- _Brief_
In the blog post about being tired, what two reasons does the writer give for holding the celebration despite the late date?

Tired. It was as simple as that. That one thing that drained you of all your will to move, your motivation to work, your drive to do anything. I couldn't pay attention in classes, heck I couldn't even stay awake long enough to start paying attention. I'm not proud of it, you know. And the pills aren't helping.
Nevermind that though, I did not start this post to tell you of my problems. They're mine and mine alone, thank you :)
Moving on. Today, we had a celebration of sort. It was done quite late frankly for the real celebration had died out sometime last week (at least I think so). But, we did it anyways for two reasons. One being the lack of available dates on our academic calendar, second being there was no stop to celebrations in Malaysia. As long as there's time, there's a thing to celebrate.
The event was successful I think albeit some problems did rise in the course of the day. A good slap in the back is deserved by the ones responsible for bringing the day all the way till the end. They've earned it.
But after all is said and done, there always comes a time when the fanfare has to end and the dreaded workload comes crashing in. Just as it did. Just as it is. And with it comes the regret of playing too much to the point of overexertion. If only I hadn't used my arms too much two days ago.
What's a quarter to an hour's win to not being able to write that essay waiting to be finished? Two essays to be exact. What's four hours of fun-filled ball play to two days of fatigue and soreness?
For now, I have to stop. Two essays and three more questions are beckoning. I've procrastinated enough and on that note, I stop.

- _Dataset excerpts_

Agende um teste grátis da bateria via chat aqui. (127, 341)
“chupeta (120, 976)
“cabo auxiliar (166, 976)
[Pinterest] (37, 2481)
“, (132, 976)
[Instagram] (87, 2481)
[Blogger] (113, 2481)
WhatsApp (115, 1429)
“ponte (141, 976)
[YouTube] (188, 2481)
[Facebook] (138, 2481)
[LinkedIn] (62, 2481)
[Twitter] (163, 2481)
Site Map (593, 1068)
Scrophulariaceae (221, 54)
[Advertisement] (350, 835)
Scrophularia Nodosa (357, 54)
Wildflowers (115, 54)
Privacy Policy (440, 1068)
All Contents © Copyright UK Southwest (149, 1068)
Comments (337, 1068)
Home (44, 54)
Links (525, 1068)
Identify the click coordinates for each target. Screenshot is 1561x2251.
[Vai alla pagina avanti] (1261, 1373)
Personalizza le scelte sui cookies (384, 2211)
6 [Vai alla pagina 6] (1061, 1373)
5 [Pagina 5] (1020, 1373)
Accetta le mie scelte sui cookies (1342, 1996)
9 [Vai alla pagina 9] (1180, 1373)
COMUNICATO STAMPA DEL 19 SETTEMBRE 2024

- _Answer space_
There were no available dates on the academic calendar, and there was no stop to celebrations in Malaysia.